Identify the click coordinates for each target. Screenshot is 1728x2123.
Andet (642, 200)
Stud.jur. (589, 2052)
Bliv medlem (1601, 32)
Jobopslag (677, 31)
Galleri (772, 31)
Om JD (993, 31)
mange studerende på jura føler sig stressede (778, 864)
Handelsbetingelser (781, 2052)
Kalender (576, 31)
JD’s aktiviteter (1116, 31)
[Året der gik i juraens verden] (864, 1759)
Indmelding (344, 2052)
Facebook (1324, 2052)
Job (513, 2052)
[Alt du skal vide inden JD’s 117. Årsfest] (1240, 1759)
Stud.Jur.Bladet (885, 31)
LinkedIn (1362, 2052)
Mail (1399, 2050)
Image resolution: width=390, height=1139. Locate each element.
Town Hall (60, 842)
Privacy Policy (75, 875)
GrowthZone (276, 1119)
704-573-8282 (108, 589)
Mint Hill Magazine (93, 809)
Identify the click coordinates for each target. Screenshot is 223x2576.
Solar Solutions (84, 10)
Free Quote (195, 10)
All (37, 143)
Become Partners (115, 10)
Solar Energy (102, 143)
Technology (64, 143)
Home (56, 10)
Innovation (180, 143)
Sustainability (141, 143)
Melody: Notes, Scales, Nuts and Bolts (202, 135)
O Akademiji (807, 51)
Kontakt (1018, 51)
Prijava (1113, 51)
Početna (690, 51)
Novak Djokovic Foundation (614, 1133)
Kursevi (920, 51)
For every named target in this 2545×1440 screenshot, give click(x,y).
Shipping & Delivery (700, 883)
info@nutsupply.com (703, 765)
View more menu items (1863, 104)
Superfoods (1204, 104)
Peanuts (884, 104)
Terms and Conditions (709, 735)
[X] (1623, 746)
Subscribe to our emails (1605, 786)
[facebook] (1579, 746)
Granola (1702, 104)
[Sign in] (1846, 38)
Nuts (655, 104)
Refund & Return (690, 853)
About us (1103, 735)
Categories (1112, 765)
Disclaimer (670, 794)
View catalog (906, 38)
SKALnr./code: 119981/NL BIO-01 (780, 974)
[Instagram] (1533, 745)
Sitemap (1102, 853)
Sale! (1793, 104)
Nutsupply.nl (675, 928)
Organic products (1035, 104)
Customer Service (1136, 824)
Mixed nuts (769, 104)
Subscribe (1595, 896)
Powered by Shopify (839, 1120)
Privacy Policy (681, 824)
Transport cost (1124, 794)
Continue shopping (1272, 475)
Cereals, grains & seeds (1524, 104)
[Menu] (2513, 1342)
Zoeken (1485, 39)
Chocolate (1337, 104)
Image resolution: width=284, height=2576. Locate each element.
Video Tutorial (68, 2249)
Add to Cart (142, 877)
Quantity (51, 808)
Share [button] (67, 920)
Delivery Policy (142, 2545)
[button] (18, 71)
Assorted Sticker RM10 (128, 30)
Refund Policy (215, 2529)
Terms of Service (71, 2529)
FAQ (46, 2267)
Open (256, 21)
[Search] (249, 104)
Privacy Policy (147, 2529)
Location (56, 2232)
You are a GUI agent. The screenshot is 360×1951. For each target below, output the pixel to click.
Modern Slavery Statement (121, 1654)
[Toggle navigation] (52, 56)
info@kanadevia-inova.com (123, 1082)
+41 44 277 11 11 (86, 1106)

-=-=-=-=-

Output the first line of the entries above and every line after it, exactly as written, ending with the line that contains "JD’s aktiviteter (1116, 31)".

Identify the click coordinates for each target. Screenshot is 1728x2123.
Andet (642, 200)
Stud.jur. (589, 2052)
Bliv medlem (1601, 32)
Jobopslag (677, 31)
Galleri (772, 31)
Om JD (993, 31)
mange studerende på jura føler sig stressede (778, 864)
Handelsbetingelser (781, 2052)
Kalender (576, 31)
JD’s aktiviteter (1116, 31)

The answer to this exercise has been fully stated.